Tintin, le journaliste justicier, figure marquante dans l'histoire de la littérature, de Roule ta Bille à Michel Strogoff, jusqu'à Michaël Blomqvist dans Millénium. Le paradoxe, c'est qu'on ne voit pratiquement jamais Tintin en situation professionnelle (à l'exception du départ au Congo et du début du Lotus Bleu), mais que Hergé, lui, en 24 albums, nous a offert un extraordinaire récit de l'époque. Parfois dans ses dérives nauséabondes (le colonialisme triomphant de Tintin au Congo, l'antisémitisme rampant dans L'Etoile Mystérieuse), mais si souvent empreint d'humanisme, comme le bouleversant sauvetage de Tchang dans le Tibet. Humanisme qui transcende le temps et l'espace. 240 millions d'albums vendus dans le monde. Il s'en vend trois millions par an, traduits dans 110 langues ou dialectes.
Je suis très fier de mon Or noir acheté à Tbilissi, et de voir le Capitaine Haddock jurer en géorgien.
A 7 ans, Hergé l'ethnologue m'a fait voyager dans la jungle amazonienne de L'Oreille Cassée. A 25 ans, il m'a interpellé sur les failles de l'addiction du Capitaine Haddock. A 40 ans, il m'a interrogé sur le bien et le mal : Milou, chien bleu, chien rouge.
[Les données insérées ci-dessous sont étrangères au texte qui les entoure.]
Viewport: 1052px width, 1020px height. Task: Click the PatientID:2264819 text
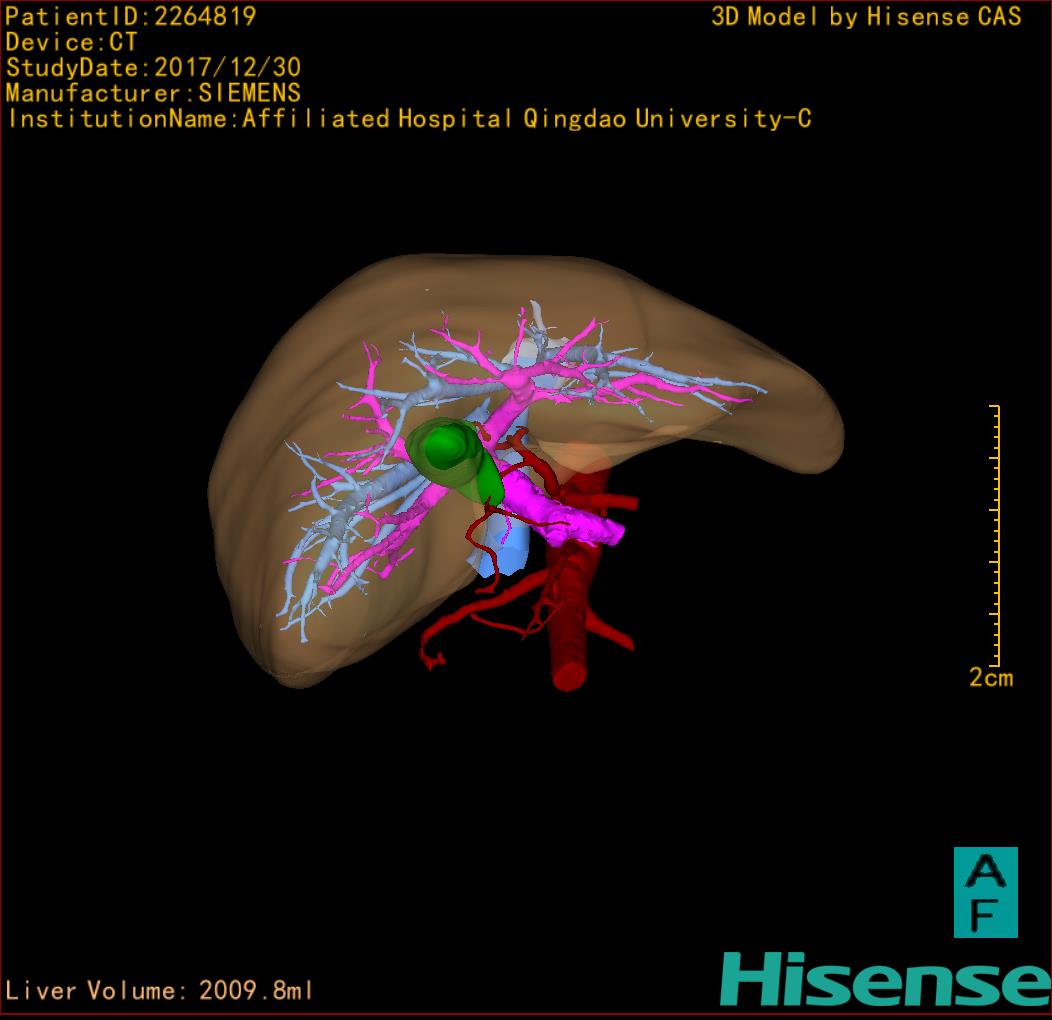[x=131, y=16]
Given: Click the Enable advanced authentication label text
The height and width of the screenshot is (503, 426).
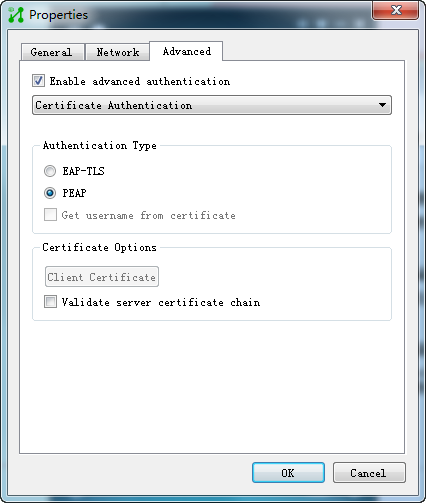Looking at the screenshot, I should (x=140, y=81).
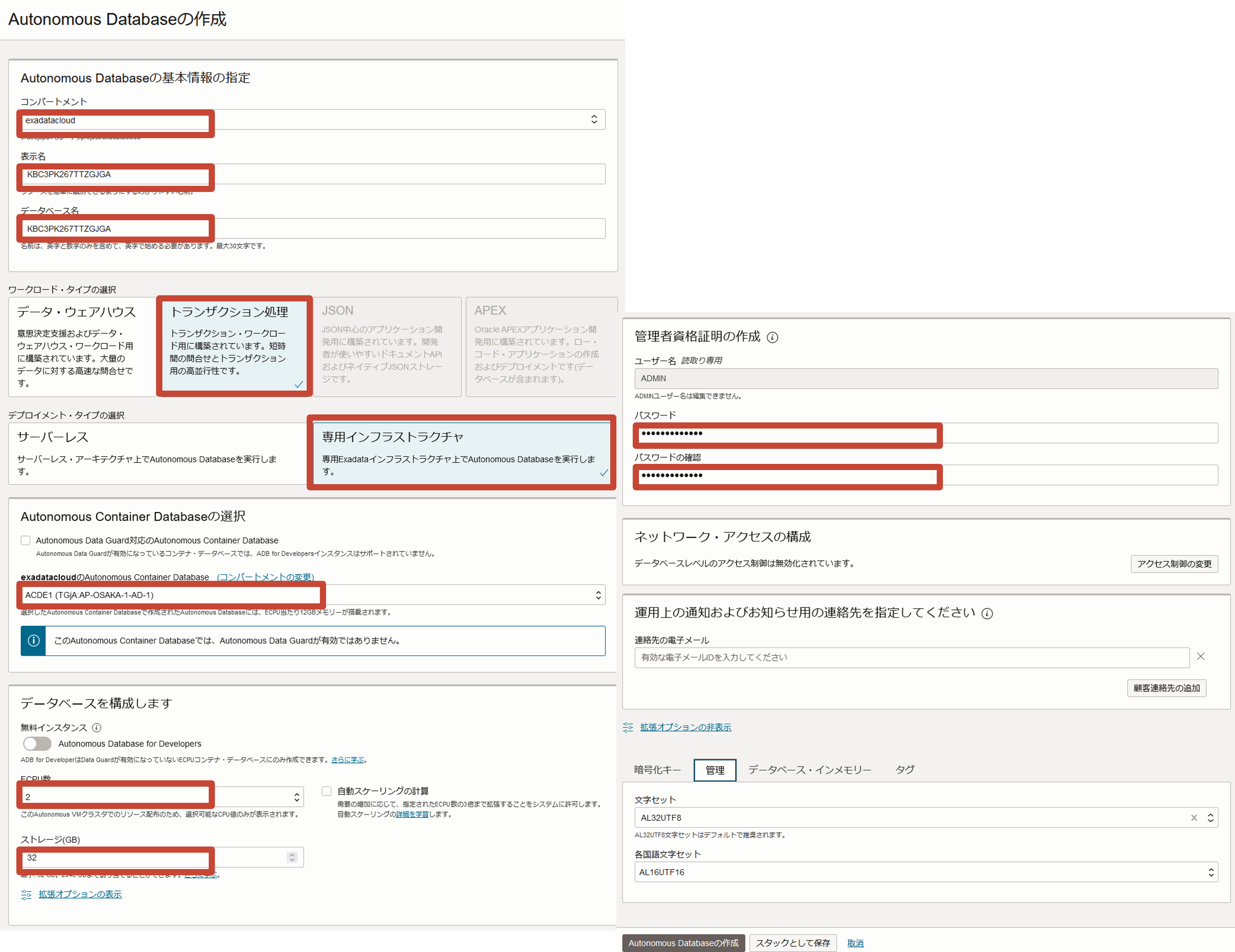Switch to the 暗号化キー tab
The width and height of the screenshot is (1235, 952).
[x=657, y=770]
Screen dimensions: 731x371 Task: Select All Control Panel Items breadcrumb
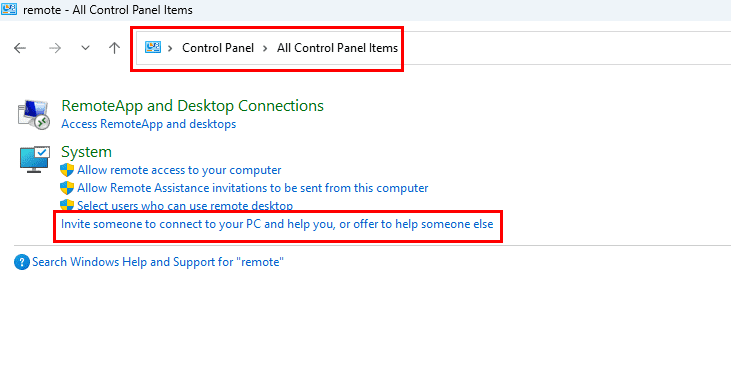coord(337,48)
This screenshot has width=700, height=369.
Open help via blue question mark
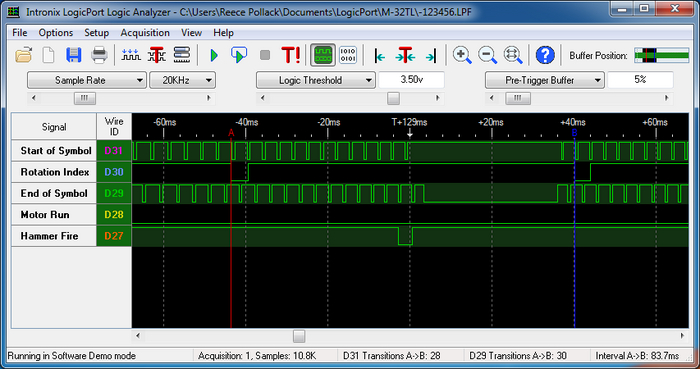(x=545, y=55)
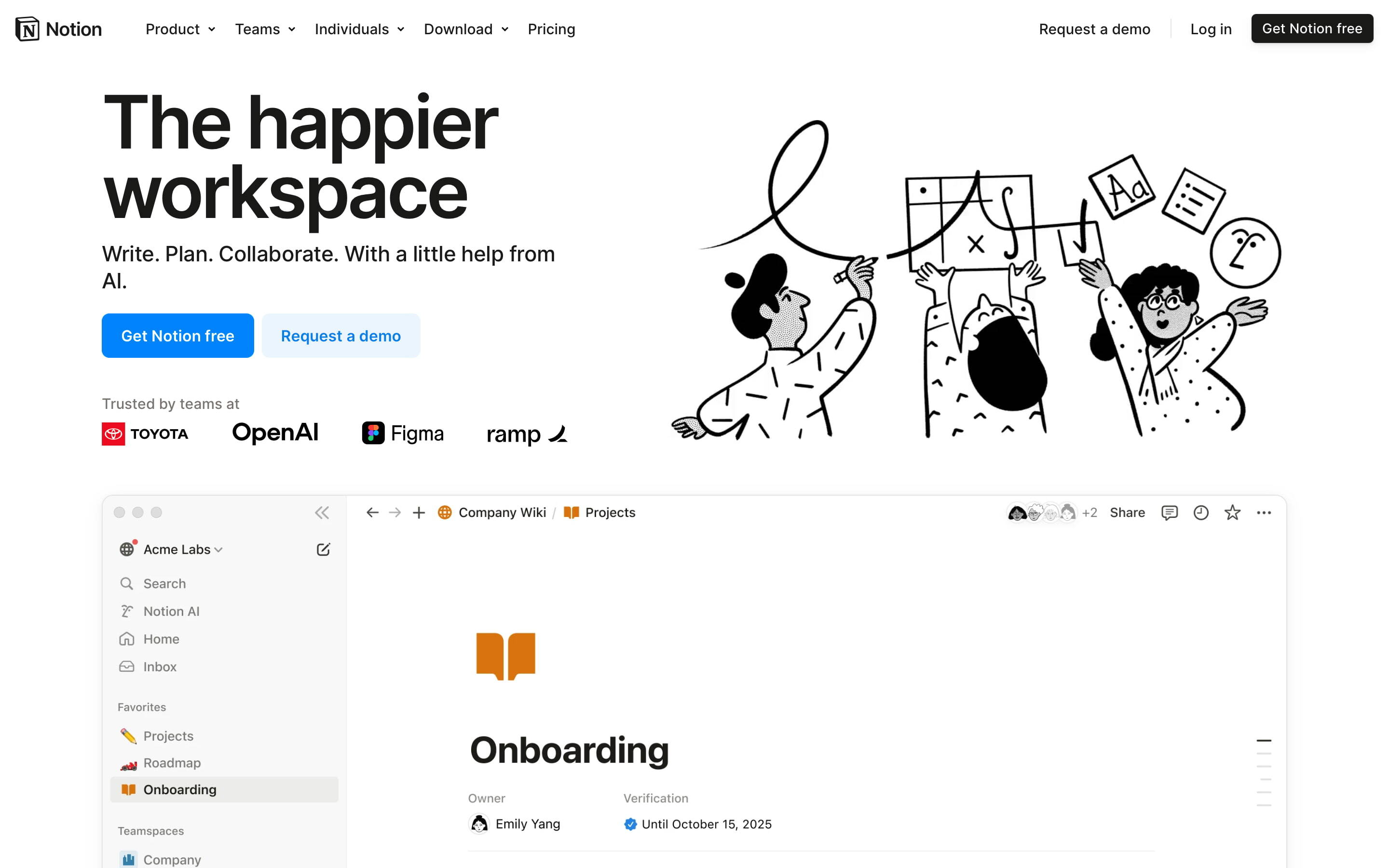1389x868 pixels.
Task: Open the comments icon in page header
Action: tap(1169, 513)
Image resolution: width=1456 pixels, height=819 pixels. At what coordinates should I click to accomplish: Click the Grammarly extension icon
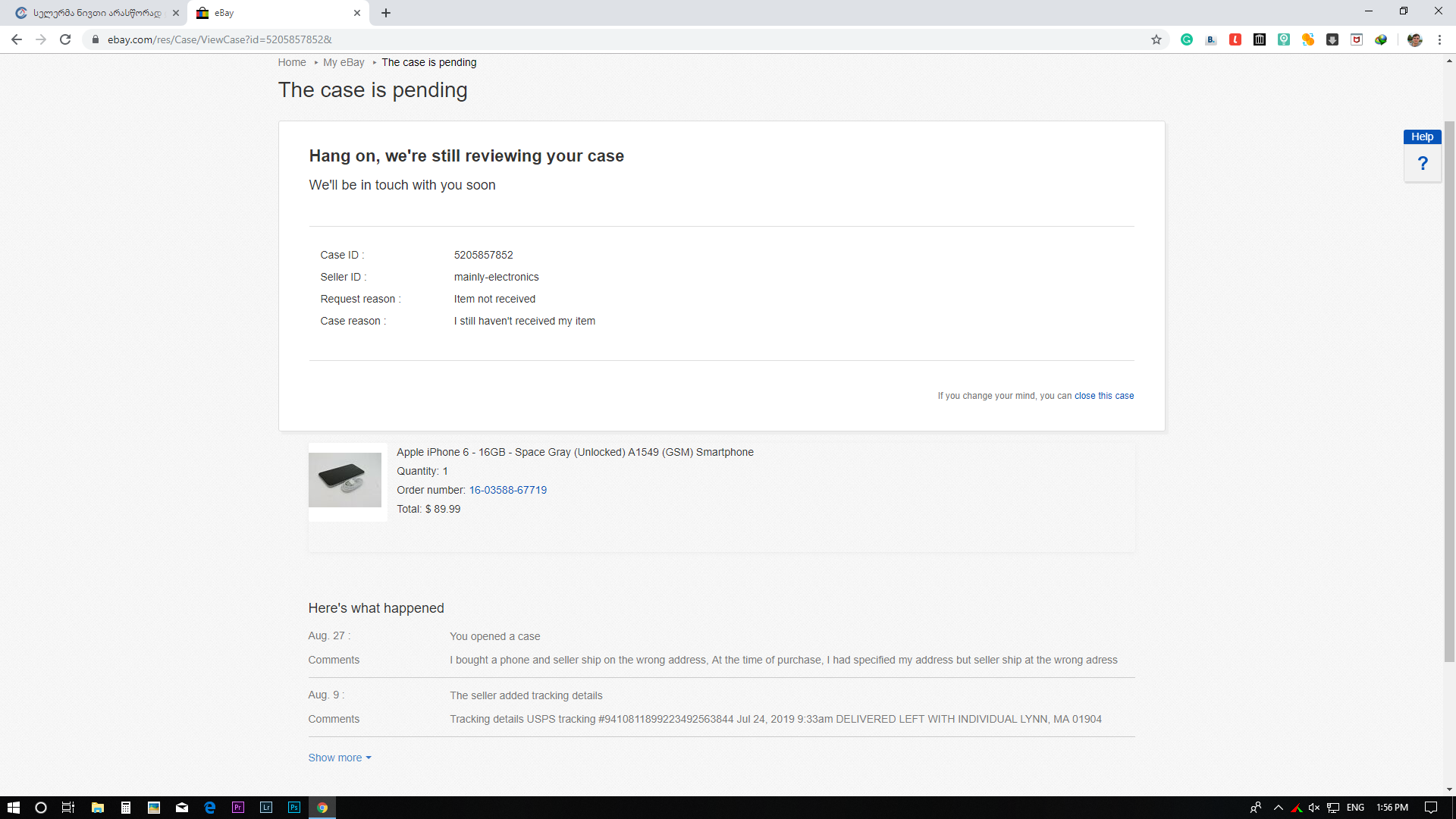pos(1187,39)
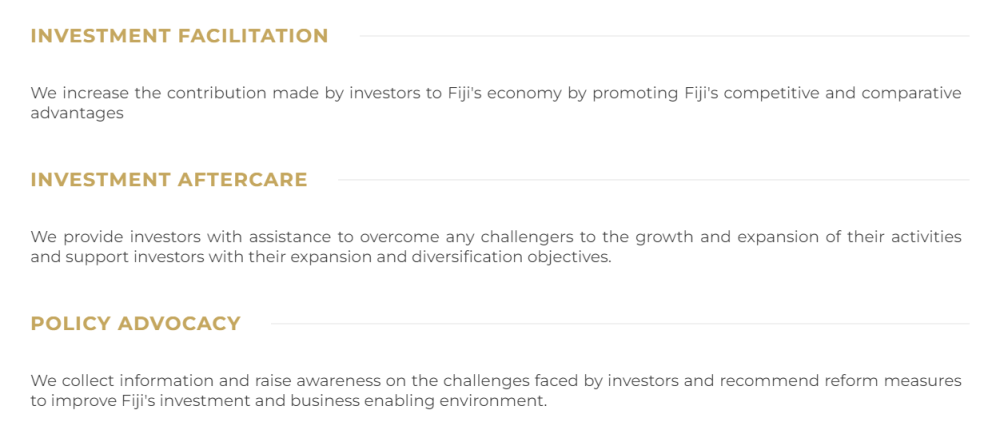Click the divider line beside POLICY ADVOCACY

pyautogui.click(x=619, y=324)
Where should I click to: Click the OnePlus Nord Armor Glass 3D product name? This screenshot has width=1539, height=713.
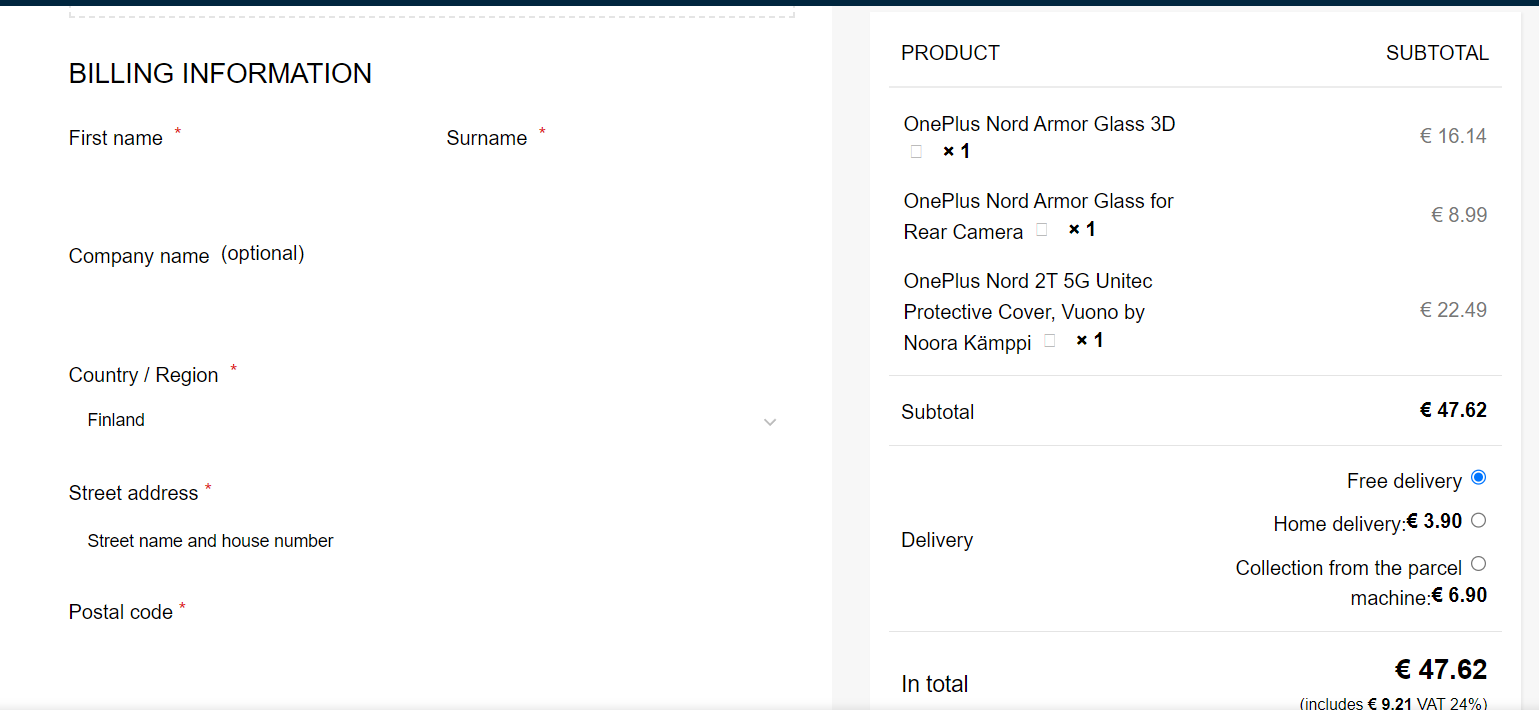point(1039,125)
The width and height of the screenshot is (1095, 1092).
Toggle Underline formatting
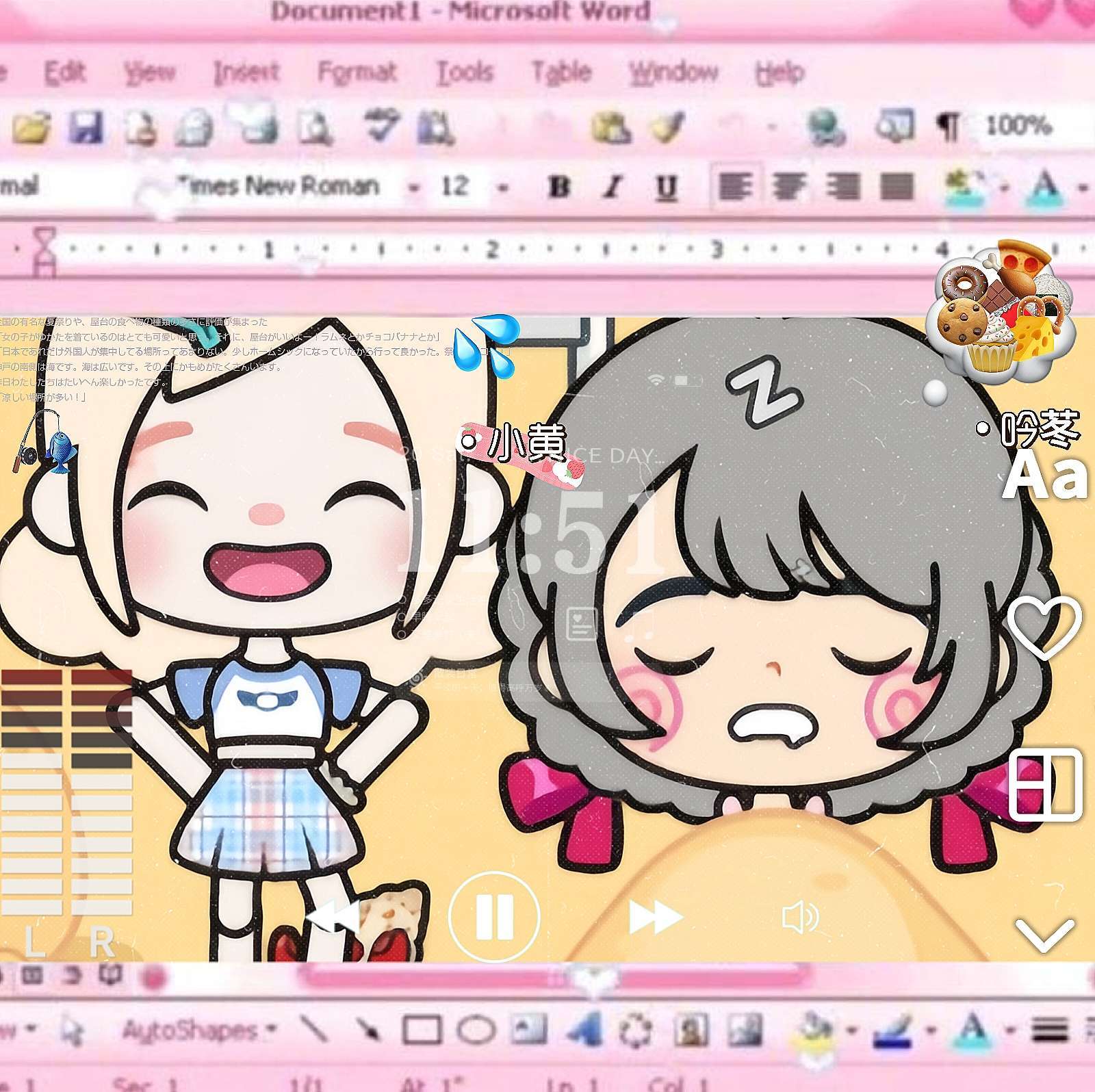pyautogui.click(x=666, y=187)
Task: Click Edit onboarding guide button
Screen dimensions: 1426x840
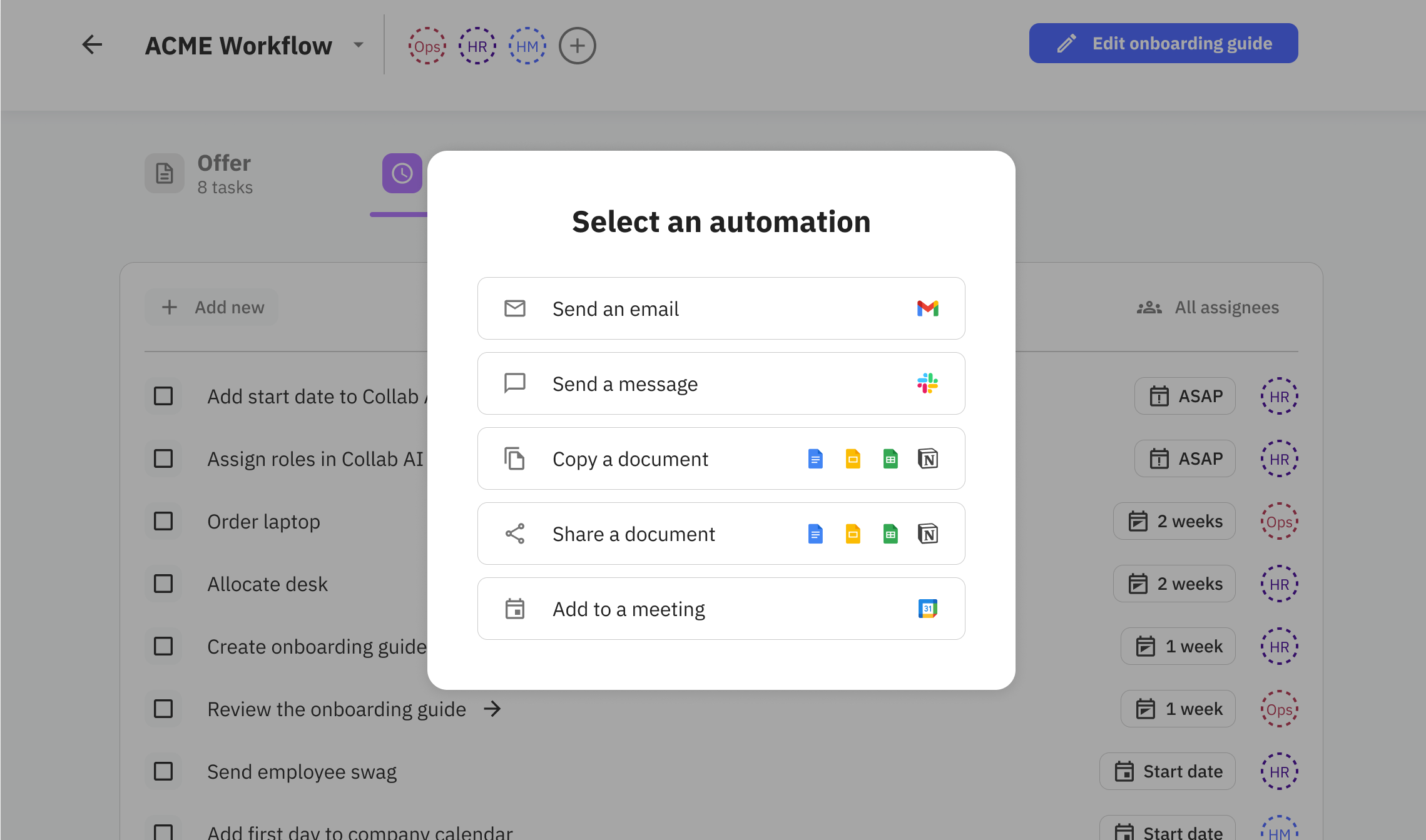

A presque 60 ans, il me questionne sur la mort, avec ce cercueil que Tintin affronte dans Les Cigares du Pharaon.
Hergé dessinateur, Hergé philosophe, Hergé ethnologue. Le très humble, le très discret dessinateur de Bruxelles des années 30 n'imaginait pas qu'on s'arracherait ses planches moins d'un siècle plus tard. Peut-être en avait-il le pressentiment, lui, dont le dernier album posthume, inachevé. Non, je n'ai pas 629.000 euros mais j'ai les 24 albums bien rangés dans ma bibliothèque. Mon papa me les a lus, je les ai lus à mes enfants, qui les liront à leurs enfants. Et ça, ça vaut tout l'or du monde, ça, c'est la marque, tout simplement des grandes artistes.